Thanks, Todd and Mike, for the responses.
Mike, yes, the question was specific to right-click (and apparently there
are a lot of opinions just about that), but I was thinking that maybe it's a
case of going to the doctor and saying your ear is hurting but his
professional diagnosis suggests the root problem is something else and
recommends treating that.  IOW, I don't think we should limit ourselves to
directly answering questions if zooming out and coming at it from a
different angle might offer a better solution.  You may be right; it may
warrant a separate thread, though.

Todd, thanks for the specifics.  That's what I was hoping to do--stimulate
discussion/thought around potential alternatives.  Double-click--yeah,
that's really stretching, but it's one of those things where you kind of
think people will figure it out and once they do, is it any worse/better
than right-clicking.  I kind of think that press and hold is about as
arbitrary as alt-click, except that alt-click is now established.  Just
thinking/asking out loud if this is one of those cases where we've painted
ourselves into a hole or if there is good reasoning/science behind it.

Regarding Mac--I really, really like the mighty mouse--not having to
specifically click a button but simply "leaning" to one side to trigger a
click, and I like the multi-directional scroll ball.  But I was surprised,
having not used a Mac except very infrequently until this last year, that
the alt-click is now fully supported by the mouse (even if more subtly) and
that the touchpad has a (nice) specific gesture for it.  I don't know when
that was introduced, but my impression was that the Mac just had the single
button and required the key sequence to trigger the alternate.

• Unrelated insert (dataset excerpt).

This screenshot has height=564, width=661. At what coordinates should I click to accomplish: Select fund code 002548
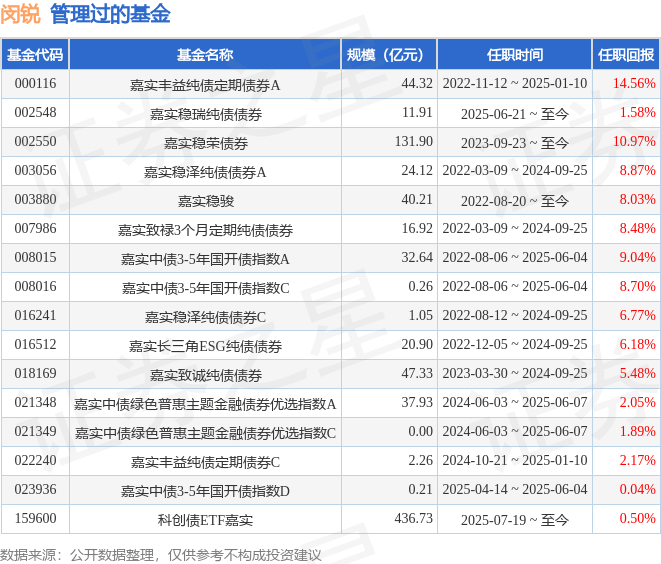pyautogui.click(x=35, y=114)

So where I was going with that, albeit imprecisely, is wondering if this was
simply caving to a convention that was popularized by the PC mouse (I
presume!) or if they really found that this form of alt-clicking (i.e.,
pressing the "other" side of the mouse) was in fact something people want to
do naturally to discover contextual commands.  Maybe it doesn't matter,
practically speaking, once something becomes so trained/ingrained, but I
guess if anyone could change things for the better (assuming there are
better alternatives) it'd be us, no?